**Exercise requirements**
Please retype the data that follows, starting at the line containing "[LinkedIn] (571, 1649)" and stopping after the last line.

**Given records**
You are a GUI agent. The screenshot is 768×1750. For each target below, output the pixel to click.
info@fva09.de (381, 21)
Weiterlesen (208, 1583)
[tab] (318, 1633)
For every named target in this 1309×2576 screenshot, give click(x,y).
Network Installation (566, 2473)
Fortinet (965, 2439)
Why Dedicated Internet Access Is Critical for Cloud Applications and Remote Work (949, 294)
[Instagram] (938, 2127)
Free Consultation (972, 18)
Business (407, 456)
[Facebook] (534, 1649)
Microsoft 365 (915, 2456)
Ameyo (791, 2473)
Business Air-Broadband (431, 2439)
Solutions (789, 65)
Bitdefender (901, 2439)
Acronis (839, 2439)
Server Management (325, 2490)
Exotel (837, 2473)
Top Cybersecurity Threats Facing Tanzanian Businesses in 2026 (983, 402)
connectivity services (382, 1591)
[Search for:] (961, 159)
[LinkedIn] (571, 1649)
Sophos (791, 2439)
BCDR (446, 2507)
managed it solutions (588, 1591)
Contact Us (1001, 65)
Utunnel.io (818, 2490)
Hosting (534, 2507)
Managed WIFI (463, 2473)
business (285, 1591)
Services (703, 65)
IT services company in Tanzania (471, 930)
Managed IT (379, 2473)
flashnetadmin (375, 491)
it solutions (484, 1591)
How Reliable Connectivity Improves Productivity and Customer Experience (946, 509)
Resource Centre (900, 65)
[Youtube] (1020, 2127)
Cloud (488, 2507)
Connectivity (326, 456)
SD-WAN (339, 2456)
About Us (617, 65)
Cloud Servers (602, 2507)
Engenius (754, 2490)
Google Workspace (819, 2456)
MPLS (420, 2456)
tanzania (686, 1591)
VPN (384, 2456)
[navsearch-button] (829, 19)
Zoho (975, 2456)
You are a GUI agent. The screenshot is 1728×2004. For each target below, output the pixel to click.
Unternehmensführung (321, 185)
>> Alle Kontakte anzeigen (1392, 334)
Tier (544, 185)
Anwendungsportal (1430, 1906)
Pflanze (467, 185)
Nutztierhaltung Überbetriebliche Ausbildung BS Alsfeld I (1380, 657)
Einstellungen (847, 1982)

**Result of the task**
[LinkedIn] (571, 1649)
Sophos (791, 2439)
BCDR (446, 2507)
managed it solutions (588, 1591)
Contact Us (1001, 65)
Utunnel.io (818, 2490)
Hosting (534, 2507)
Managed WIFI (463, 2473)
business (285, 1591)
Services (703, 65)
IT services company in Tanzania (471, 930)
Managed IT (379, 2473)
flashnetadmin (375, 491)
it solutions (484, 1591)
How Reliable Connectivity Improves Productivity and Customer Experience (946, 509)
Resource Centre (900, 65)
[Youtube] (1020, 2127)
Cloud (488, 2507)
Connectivity (326, 456)
SD-WAN (339, 2456)
About Us (617, 65)
Cloud Servers (602, 2507)
Engenius (754, 2490)
Google Workspace (819, 2456)
MPLS (420, 2456)
tanzania (686, 1591)
VPN (384, 2456)
[navsearch-button] (829, 19)
Zoho (975, 2456)
You are a GUI agent. The screenshot is 1728×2004. For each target below, output the pixel to click.
Unternehmensführung (321, 185)
>> Alle Kontakte anzeigen (1392, 334)
Tier (544, 185)
Anwendungsportal (1430, 1906)
Pflanze (467, 185)
Nutztierhaltung Überbetriebliche Ausbildung BS Alsfeld I (1380, 657)
Einstellungen (847, 1982)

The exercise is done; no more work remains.